CONSIGNA | Copia el tramo del texto proporcionado que va desde "Pero toda esta" hasta "paisajista Peter Walker.", cambiando "monumento" por "memorial".
── TEXTO PROPORCIONADO
Pero toda esta mística perspectiva por la que yo me podría deslizar a lo largo de páginas y páginas de crítica positiva respecto al monumento, en este momento y ocasión me parece un blablablá, una retórica forzada que no me deja expresar lo que en realidad sentí en aquel lugar tan “sostenible”, “razonable” y “poético” diseñado por el arquitecto Michael Arad y el paisajista Peter Walker.

Lo que yo viví, tras contemplar la creación artística unos instantes, mientras mi mirada teórica de historiadora y crítica de arte me invadía, fue simultáneamente una ira profunda ante el espectáculo turístico que me rodeaba. Unos con sus selfies, otros en sus colas para ver una sofisticada versión de la muerte y el dolor en el Museo; todo rodeado de cientos de árboles impostados allí, como en esos nuevos parques postmodernos, que aunque tengan muchos caminos, hierba y especies arbóreas numerosas trasplantadas de lugares míticos, o haya conservado árboles in artículo mortis del antiguo solar rehabilitados con medicamentos, mientras se cargan las casuchas populares del contiguo solar para hacer una torre de 150 pisos emblemática, tal vez porque la ciencia del paisajista arquitecto- jardinero está ya muy resabiada en este siglo, exprimiendo las citas de la memoria de los “lugares”, forzando los recursos artísticos más allá del límite del arte, situándose en la mascarada para la recreación de un paisaje o de un sentimiento ante el mismo.
────
── DATOS DE ORIGEN
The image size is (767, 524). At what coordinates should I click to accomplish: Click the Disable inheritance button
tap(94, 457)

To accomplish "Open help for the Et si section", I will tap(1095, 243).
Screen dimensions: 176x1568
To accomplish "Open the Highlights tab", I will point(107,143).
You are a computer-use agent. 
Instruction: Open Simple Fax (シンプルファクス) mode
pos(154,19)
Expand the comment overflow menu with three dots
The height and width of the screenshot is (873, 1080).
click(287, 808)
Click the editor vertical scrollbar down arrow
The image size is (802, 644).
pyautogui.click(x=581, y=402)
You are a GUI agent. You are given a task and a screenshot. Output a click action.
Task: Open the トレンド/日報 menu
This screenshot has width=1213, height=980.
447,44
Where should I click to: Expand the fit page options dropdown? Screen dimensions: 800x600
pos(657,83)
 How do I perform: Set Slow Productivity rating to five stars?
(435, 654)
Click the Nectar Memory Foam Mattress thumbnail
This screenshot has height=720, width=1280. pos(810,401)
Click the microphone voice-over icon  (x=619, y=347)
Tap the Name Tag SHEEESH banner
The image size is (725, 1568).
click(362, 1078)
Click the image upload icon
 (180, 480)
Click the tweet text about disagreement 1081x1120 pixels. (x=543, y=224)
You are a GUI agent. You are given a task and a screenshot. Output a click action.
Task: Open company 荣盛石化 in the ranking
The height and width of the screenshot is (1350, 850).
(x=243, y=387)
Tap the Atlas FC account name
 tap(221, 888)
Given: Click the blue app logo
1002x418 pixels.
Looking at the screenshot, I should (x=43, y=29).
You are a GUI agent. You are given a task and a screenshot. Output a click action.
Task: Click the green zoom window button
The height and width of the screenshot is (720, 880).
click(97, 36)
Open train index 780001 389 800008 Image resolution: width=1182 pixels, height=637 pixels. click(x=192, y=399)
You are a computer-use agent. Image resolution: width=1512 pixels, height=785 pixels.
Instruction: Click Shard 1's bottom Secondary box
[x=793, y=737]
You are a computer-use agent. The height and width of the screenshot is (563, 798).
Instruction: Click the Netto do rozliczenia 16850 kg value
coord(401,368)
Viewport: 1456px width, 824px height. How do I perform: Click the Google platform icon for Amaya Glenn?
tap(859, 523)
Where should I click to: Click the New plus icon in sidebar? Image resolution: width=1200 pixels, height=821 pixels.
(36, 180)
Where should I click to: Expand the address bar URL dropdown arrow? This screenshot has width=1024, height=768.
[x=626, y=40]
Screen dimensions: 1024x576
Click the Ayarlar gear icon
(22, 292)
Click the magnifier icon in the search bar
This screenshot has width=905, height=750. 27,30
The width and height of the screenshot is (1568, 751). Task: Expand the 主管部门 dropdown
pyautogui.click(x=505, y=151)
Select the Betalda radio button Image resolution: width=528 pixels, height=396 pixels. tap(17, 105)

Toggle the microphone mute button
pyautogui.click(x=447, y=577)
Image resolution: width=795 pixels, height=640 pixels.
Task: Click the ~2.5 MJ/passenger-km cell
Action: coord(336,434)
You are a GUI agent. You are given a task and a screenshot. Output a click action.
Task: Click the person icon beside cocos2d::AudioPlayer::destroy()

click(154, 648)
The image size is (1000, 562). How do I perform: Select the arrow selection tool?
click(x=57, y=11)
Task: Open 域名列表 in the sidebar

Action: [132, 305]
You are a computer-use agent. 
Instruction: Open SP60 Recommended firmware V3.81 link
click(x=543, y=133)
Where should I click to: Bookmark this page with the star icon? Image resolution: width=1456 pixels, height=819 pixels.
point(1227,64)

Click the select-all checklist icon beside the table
────
RESPUESTA |
Pero toda esta mística perspectiva por la que yo me podría deslizar a lo largo de páginas y páginas de crítica positiva respecto al memorial, en este momento y ocasión me parece un blablablá, una retórica forzada que no me deja expresar lo que en realidad sentí en aquel lugar tan “sostenible”, “razonable” y “poético” diseñado por el arquitecto Michael Arad y el paisajista Peter Walker.